Закивали бояре, а Сицкий спросил:
— А Шуйского-то куда, в монастырь?
— Пущай грехи замаливает, — сказал Троекуров и рассмеялся.
В трапезной стемнело, и послушник внес свечи. Помолчали бояре, тут снова Троекуров голос подал:
— Может, пошлем все-таки послов к Жигмунду, попытаем? Спрос-то не ударит в нос.
Тут уж не выдержал Филарет:
— Не в нос, в рыло. Почто торопишься, князь? Добро б на пир, а то волку в пасть голову сунешь.
— Я ль не сознаю? Однако изопьем чашу до дна, тогда и судить станем, горька ли.
— А что, бояре, надобно попытаться, силком-то Жигмунд нам своего не навяжет, — сказал Сицкий.
— Согласны, послушаем слово Жигмунда, — загудели бояре.
Филарет не выдержал:
— Стыдобушка, в отечестве нашем государя не сыщем, иноплеменнику кланяемся. Аль прародителям нашим уподобимся, варягов позвавших: земля наша велика и обильна, а порядка в ней нет, придите к нам и володейте нами.
Но Филарета уже не слушали, встали из-за стола, прощались.
С отъездом самозванца в. Калугу наступило послабление на Тушинской дороге. Переметы боярские из Москвы в Тушино и из Тушина в Москву бегают, никак не определятся, какого государя им держаться.
Проведать митрополита Филарета отправился и Иван Никитич Романов. Без труда преодолев московские заставы, добрался до Тушина. Тушинские ратники боярину преград не чинили: чать, к самому патриарху боярин едет, к Филарету!

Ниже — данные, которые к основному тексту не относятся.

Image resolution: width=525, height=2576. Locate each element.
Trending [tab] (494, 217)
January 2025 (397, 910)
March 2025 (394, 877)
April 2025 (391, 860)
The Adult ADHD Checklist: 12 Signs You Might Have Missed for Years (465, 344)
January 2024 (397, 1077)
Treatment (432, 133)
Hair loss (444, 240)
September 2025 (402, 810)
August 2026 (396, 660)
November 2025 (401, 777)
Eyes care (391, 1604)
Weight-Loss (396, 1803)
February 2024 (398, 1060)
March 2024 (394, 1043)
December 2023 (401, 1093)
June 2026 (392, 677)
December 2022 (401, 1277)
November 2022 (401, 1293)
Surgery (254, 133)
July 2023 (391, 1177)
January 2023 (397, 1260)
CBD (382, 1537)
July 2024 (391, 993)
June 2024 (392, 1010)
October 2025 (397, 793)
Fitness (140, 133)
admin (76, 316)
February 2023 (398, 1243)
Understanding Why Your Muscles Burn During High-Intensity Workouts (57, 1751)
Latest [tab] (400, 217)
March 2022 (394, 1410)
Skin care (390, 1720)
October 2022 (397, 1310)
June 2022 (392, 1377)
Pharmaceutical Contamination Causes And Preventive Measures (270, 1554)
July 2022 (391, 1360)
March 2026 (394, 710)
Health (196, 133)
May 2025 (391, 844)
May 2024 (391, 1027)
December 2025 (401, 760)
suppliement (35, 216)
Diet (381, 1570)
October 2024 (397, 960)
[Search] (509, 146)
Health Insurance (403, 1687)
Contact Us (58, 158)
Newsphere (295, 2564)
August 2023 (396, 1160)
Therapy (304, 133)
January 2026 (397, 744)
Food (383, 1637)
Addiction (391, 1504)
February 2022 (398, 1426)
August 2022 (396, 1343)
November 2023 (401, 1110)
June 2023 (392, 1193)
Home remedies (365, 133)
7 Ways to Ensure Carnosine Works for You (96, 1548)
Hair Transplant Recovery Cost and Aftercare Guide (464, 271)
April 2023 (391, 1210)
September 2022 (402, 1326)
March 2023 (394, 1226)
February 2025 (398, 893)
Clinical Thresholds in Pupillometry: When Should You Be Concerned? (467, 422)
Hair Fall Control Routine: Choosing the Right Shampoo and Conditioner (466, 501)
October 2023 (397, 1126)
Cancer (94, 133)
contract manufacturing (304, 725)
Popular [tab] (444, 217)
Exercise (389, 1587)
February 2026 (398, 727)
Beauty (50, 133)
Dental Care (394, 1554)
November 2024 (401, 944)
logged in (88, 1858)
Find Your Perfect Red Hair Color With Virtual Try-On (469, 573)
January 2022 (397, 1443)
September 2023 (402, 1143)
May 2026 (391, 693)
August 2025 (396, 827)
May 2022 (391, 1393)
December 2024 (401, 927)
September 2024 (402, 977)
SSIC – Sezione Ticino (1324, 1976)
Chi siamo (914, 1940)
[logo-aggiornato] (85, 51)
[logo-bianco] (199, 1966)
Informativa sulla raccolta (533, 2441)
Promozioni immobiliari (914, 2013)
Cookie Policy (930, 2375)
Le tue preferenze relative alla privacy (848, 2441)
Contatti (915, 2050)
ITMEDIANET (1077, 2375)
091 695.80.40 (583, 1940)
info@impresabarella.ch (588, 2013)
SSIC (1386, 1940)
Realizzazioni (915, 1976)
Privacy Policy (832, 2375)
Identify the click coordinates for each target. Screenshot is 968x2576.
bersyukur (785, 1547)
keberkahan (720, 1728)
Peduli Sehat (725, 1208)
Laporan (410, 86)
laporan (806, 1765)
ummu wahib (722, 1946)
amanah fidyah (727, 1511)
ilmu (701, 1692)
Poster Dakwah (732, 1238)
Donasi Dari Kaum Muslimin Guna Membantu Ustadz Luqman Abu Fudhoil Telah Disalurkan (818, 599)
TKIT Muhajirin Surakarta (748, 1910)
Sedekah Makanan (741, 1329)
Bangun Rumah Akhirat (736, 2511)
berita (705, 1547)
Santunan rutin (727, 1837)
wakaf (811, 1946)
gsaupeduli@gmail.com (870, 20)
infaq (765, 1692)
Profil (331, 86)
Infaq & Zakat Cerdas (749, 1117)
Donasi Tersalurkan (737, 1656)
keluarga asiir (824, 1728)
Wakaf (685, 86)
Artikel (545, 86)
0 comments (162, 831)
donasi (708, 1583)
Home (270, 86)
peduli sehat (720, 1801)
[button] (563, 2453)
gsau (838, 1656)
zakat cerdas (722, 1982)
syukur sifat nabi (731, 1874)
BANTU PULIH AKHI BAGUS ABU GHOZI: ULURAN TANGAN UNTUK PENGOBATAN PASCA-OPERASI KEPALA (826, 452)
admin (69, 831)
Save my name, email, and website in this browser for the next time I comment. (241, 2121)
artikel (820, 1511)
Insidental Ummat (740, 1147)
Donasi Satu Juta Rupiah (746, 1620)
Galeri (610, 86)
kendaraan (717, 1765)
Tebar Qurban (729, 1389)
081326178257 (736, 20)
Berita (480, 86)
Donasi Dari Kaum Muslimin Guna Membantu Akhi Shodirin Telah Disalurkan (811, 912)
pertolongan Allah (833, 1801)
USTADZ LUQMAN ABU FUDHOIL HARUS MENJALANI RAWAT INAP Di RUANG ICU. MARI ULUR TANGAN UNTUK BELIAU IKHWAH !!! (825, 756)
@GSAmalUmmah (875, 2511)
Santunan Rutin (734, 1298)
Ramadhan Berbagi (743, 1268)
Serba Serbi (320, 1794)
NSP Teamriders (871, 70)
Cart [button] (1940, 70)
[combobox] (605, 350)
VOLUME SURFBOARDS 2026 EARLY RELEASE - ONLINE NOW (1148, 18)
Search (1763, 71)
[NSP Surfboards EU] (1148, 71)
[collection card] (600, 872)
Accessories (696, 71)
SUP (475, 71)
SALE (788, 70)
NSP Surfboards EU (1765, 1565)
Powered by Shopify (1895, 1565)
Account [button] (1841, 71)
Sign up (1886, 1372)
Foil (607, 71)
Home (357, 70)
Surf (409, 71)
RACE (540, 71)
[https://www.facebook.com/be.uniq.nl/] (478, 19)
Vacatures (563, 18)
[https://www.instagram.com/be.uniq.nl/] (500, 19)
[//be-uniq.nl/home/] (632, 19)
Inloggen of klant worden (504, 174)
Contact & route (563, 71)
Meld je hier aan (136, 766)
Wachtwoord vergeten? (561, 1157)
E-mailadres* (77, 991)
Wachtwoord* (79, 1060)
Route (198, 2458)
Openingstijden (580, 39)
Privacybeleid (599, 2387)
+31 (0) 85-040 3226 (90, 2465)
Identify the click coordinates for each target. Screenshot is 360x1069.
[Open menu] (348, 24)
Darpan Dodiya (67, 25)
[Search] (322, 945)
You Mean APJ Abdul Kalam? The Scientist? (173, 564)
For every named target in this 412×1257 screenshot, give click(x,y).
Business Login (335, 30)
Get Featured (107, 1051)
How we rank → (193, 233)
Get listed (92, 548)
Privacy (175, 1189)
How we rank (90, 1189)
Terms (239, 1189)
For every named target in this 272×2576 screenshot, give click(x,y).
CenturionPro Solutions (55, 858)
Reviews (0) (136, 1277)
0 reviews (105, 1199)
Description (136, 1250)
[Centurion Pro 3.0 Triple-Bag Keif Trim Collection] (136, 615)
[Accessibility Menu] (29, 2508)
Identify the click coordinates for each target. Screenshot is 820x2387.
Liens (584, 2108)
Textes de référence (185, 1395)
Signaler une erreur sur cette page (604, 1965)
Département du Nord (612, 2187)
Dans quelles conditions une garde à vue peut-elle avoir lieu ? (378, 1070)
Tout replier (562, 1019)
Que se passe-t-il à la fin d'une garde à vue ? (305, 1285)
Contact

На въезде в Тушино кибитку Романова гусары силком повернули к хоромам Ружинского. Князь Роман боярина самолично встретил, шуба в опашень, шапка лисья едва на затылке держится. С хохотом потащил Ивана Никитича в палату…
К вечеру от обилия выпитого и съеденного совсем охмелел боярин Романов, едва живого привезли к митрополиту. Дюжие челядинцы выволокли Ивана Никитича из сенной колымаги, на руках внесли в митрополичьи покои.
Укоризненно покачав головой, Филарет подозвал послушника:
— В баню боярина, да пару не жалей и веничком хлещи, покуда в разум не войдет. Эко разбойный гетман, так и уморить мог…
Лишь к полночи полегчало Ивану Никитичу, виновато сидел в кресле перед братом, пил кислый хлебный квас, хватался за голову.
А Филарет пенял:
— Наслышал о твоем приезде, мыслил, вдвоем отобедаем, да и заждался.
— Прости, брат, силком князь Роман споил… Боярыня Матрена тебе поклон шлет, и от твоих вести добрые, жена и детишки твои во здравии. А сын твой, Михайло, вырос.
— Да уж четырнадцать лет минуло. — Филарет бороду пригладил, вздохнул. — Когда под венцом стоял, и в помыслах не держал, какой жизнью жить доведется.
Нахмурился, разговор повернул:
— Ты, Иван Никитич, зачем в Тушино прикатил: поклоны передать али еще чего? А может, с Ружинским повидаться?
— Прости, брат, вор в пути перехватил. Все о Шуйском выпытывал.
Послушник внес новый жбан с квасом, а митрополиту теплого топленого молока с медом.
— Так что Шуйский?
— Люд Васькой вконец недоволен.
— То знаю.
— В Москве слух, будто тушинцы намерены посольство к Жигмунду слать.
— Все так, — хмуро кивнул Филарет.
Иван Никитич удивленно поднял брови:
— Аль сын твой, Михайло Федорович, не достоин венца царского?